Epic Connect Care Application Coordinator and Hospital Billing Trainer Dec 2010–Nov 2011
> Assisted in coordinating daily activities concerning the hospital billing application development and implementation.
> Rendered support in performing testing and ongoing CBO onsite support as well as issues resolution through heat tickets.
> Facilitated trainings to end-user regarding HB application at classroom and onsite facility/practice in local market; as well as to credentialed trainers and super users, responsible in conducting and coordinating new hires trainings for new software releases and updates.
> Promoted and ensured training environment and materials maintenance.

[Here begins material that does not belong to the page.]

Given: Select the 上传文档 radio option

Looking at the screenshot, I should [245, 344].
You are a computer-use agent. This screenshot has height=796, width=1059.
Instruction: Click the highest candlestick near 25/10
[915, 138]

Insurance Follow-up Manager and Insurance Follow-up Supervisor Aug 2007–Dec 2010
> Maintained accuracy and on-time billing and collections on patient account balances for seven facilities by leading staff of 23.
> Coordinated weekly departmental meetings, as well as monthly provider representative meetings at third-party payers to promptly solve underpayment, contract, and billing issues.
> Evaluated and created seamless flow of information involving billing, transaction posting, and other patient financial services areas, while posting or applying insurance adjustments and payments.
> Generated day-to-day productivity employee records to meet performance standards and achieve departmental goals, while conducting cash computation balancing and distribution to vice presidents, directors, and managers.
> Collaborated with HIM, Case Management, and Coding departments in ensuring appropriate transfers of billing and patient status relating to payer denials.
> Assumed full accountability in handling the posting of payments and adjustments.

MEDICAL MANAGEMENT | RICHMOND, VA
Medical Accounts Receivable Manager Aug 2006–Aug 2007
> Keenly oversaw AR follow-up and correspondence performance for all payers.
> Performed and maintained month-end analysis and reports for 43 clients, which included aged AR statistics reporting in a weekly basis to ensure clients do not exceed 30 days.
> Guaranteed efficiency of aged AR statistics efficiency through the implementation of specified policies and procedures.
> Effectively handled multiple assignments through priority management to maintain days in AR.
> Held accountability in applying and recording insurance adjustments and procedure code entries.
> Presided over new employees training and hiring.
> Developed and provided staff goals recommendation for operational and AR aging productivity, while addressing procedural or deficient work productivity concerns through the execution of discipline procedures to employee.
> Increased cash flow by serving as a liaison between clients and the organization, in charge of evaluating billing and coding issues.

Earlier Career:

MCKESSON PROVIDER TECHNOLOGY| SOMERSET, NJ
Medical Accounts Receivable Manager 2005–2006
Medical Accounts Receivable Supervisor 2003–2005
Senior Medical Biller 2001–2005

QUALCARE PREFERRED PROVIDER ORGANIZATION | PISCATAWAY, NJ
Claims Examiner 1998-2000

ANTHEM HEALTH AND LIFE INSURANCE | PISCATAWAY, NJ
Client Service Specialist 1997-1998

Additional Experience

MEDICAL BILLING & CODING SOLUTION | RICHMOND, VA
Coding Instructor Feb 2011–Present
> Guided and mentored students regarding medical billing, medical terminologies, International Classification of Diseases 9 and 10 interpretation, and Current Procedural Terminology (CPT) book utilization.
> Provided hands-on assistance to various individuals in reading operative notes, preparing medical charts, and complying with several billing laws including Health Insurance Portability and Accountability Act (HIPAA).
> Prepared students for national certification through the American Academy of Professional Coders.